ASSIGNED TASK – The result should be every line that contains the word "will", taken from the material.

EXERCISE INPUTS –

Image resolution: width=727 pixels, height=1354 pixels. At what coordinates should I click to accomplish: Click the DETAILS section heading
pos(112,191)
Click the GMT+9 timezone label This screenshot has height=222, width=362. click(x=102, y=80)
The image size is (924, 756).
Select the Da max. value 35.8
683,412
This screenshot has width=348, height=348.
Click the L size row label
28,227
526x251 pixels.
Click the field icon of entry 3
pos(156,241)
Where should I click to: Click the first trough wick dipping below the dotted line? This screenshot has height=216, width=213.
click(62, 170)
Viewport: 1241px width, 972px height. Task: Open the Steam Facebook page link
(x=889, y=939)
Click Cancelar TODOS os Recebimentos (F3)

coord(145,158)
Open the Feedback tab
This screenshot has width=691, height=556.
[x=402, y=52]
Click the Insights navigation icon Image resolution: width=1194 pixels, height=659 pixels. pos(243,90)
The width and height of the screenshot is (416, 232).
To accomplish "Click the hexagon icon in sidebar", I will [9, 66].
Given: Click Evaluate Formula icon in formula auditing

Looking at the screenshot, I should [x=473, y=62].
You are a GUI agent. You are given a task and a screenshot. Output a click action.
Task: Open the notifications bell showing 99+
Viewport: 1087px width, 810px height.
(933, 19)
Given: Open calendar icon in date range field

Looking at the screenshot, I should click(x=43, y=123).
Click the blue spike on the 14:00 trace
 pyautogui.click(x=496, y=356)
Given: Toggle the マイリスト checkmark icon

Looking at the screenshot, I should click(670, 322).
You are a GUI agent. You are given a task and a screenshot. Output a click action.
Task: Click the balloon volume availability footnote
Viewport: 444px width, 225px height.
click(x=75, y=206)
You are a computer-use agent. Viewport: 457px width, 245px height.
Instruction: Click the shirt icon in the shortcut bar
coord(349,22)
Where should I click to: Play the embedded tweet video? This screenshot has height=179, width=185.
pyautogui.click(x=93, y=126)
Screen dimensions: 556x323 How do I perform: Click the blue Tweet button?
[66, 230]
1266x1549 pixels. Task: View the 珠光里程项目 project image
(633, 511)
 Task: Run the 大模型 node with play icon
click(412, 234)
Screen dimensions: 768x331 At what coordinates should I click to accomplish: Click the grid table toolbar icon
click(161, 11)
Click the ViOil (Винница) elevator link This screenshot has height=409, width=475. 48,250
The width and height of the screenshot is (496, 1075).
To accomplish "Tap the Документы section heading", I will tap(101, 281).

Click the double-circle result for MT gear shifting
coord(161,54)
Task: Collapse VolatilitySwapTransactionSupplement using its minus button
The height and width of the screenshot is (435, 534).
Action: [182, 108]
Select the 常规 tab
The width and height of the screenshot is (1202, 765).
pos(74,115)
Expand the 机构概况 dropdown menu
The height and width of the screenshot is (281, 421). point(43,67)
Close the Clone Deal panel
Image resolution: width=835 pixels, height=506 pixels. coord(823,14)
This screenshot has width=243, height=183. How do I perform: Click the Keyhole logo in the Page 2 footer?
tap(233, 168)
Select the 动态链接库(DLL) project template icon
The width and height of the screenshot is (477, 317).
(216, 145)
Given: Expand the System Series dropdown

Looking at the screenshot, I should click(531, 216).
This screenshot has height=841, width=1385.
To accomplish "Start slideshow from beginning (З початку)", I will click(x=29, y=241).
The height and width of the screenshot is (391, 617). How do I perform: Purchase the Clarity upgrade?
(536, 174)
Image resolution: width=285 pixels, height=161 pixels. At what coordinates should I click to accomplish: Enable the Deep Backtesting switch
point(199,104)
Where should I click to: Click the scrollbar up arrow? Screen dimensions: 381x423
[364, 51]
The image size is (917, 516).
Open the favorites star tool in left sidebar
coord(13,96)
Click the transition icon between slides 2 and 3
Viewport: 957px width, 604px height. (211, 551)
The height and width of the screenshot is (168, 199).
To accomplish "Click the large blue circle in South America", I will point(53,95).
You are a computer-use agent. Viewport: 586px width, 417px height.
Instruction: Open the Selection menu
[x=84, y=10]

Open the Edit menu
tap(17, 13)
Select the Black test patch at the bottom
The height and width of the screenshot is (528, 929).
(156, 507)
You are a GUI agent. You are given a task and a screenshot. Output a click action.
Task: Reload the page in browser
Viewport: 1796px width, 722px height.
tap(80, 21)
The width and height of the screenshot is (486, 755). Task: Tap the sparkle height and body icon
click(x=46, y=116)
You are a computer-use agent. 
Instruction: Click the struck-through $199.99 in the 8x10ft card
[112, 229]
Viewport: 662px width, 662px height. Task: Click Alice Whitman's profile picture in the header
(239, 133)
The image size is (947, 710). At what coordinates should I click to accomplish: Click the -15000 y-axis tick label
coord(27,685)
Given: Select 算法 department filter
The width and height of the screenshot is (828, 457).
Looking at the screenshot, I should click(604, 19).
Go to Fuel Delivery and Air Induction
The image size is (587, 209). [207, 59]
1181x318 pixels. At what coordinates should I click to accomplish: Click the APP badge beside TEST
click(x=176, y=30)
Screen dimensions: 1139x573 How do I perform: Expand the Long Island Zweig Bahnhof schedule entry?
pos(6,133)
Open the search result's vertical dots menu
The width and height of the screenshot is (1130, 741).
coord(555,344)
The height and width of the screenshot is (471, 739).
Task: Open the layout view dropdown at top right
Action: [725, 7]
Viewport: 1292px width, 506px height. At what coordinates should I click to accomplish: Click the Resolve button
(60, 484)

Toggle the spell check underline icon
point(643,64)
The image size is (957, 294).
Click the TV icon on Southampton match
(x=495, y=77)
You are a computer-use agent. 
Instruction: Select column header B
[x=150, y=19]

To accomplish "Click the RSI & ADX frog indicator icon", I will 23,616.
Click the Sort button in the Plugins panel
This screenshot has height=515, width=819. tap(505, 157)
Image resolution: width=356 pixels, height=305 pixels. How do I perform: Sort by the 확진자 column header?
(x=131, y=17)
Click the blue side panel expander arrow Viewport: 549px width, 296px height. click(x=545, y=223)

EXERCISE RESPONSE –
To accomplish "Click the hexagon icon in sidebar", I will [9, 66].
To accomplish "Tap the Документы section heading", I will tap(101, 281).
To accomplish "Start slideshow from beginning (З початку)", I will click(x=29, y=241).
To accomplish "Click the large blue circle in South America", I will point(53,95).
To accomplish "Click the RSI & ADX frog indicator icon", I will 23,616.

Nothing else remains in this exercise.